Finance and Economics Discussion Series Divisions of ...

Finance and Economics Discussion Series Divisions of Research & Statistics and Monetary Affairs

Federal Reserve Board, Washington, D.C.

Measuring Aggregate Housing Wealth: New Insights from Machine Learning

Joshua H. Gallin, Raven Molloy, Eric Nielsen, Paul Smith, and Kamila Sommer

2018-064

Please cite this paper as: Gallin, Joshua H., Raven Molloy, Eric Nielsen, Paul Smith, and Kamila Sommer (2018). "Measuring Aggregate Housing Wealth: New Insights from Machine Learning," Finance and Economics Discussion Series 2018-064. Washington: Board of Governors of the Federal Reserve System, . NOTE: Staff working papers in the Finance and Economics Discussion Series (FEDS) are preliminary materials circulated to stimulate discussion and critical comment. The analysis and conclusions set forth are those of the authors and do not indicate concurrence by other members of the research staff or the Board of Governors. References in publications to the Finance and Economics Discussion Series (other than acknowledgement) should be cleared with the author(s) to protect the tentative character of these papers.

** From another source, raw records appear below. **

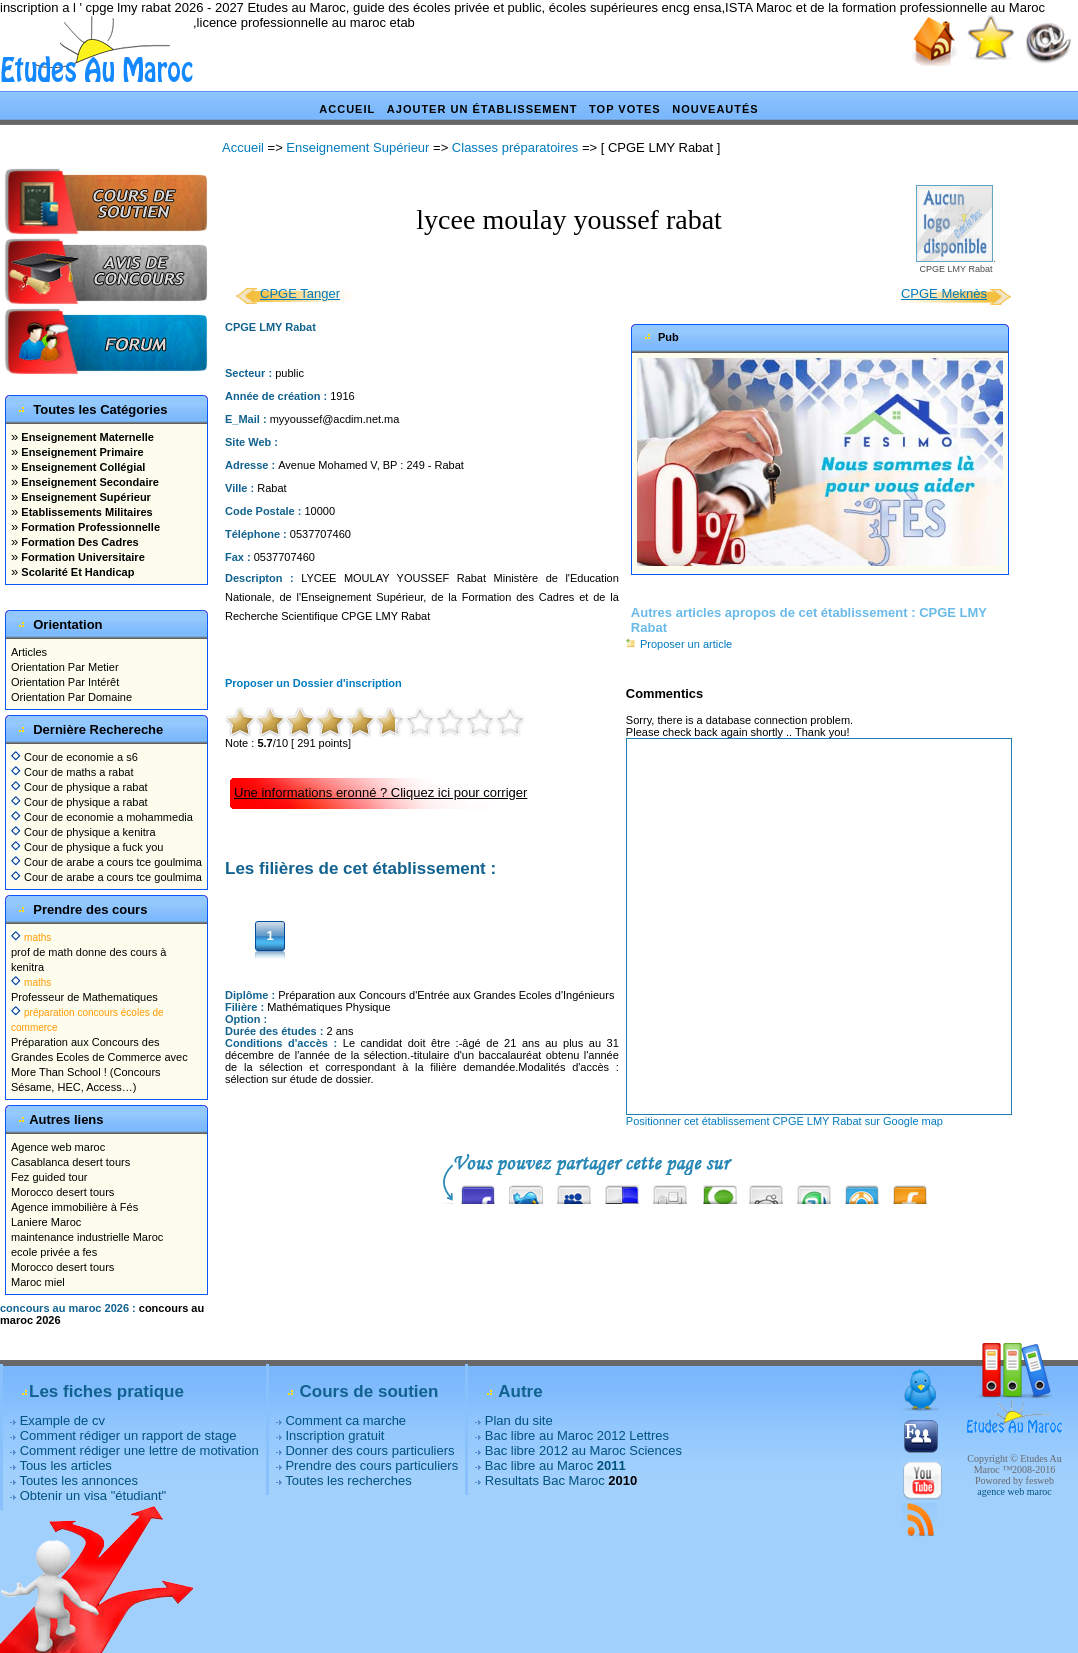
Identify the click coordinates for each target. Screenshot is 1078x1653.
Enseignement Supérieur (84, 497)
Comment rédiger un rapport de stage (128, 1435)
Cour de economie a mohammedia (102, 817)
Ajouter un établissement (482, 109)
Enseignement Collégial (81, 467)
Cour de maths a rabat (72, 772)
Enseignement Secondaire (88, 482)
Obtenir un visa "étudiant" (93, 1495)
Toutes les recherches (348, 1480)
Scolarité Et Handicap (76, 572)
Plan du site (519, 1420)
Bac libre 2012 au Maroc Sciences (583, 1450)
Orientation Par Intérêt (65, 682)
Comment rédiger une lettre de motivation (139, 1450)
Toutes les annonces (78, 1480)
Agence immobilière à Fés (74, 1207)
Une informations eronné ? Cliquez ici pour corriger (380, 792)
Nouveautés (715, 109)
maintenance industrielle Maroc (87, 1237)
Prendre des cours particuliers (371, 1465)
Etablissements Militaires (85, 512)
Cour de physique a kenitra (83, 832)
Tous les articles (65, 1465)
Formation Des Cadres (78, 542)
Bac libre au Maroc (555, 1465)
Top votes (625, 109)
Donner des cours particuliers (369, 1450)
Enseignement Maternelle (86, 437)
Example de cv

Measuring Aggregate Housing Wealth: New Insights from Machine Learning

Joshua Gallin, Raven Molloy, Eric Nielsen, Paul Smith, Kamila Sommer

July 26, 2019

Abstract We construct a new measure of aggregate housing wealth for the U.S. based on (1) homevalue estimates derived from machine learning algorithms applied to detailed information on property characteristics and recent transaction prices, and (2) Census housing unit counts. According to our new measure, the timing and amplitude of the recent house-price cycle differs materially but plausibly from commonly-used measures, which are based on survey data or repeat-sales price indexes. Thus, our methodology generates estimates that should be of considerable value to researchers and policymakers interested in the dynamics of aggregate housing wealth. JEL Codes: C82, E21, R31. Keywords: Residential real estate, Consumer economics and finance, Data collection and estimation, Flow of funds.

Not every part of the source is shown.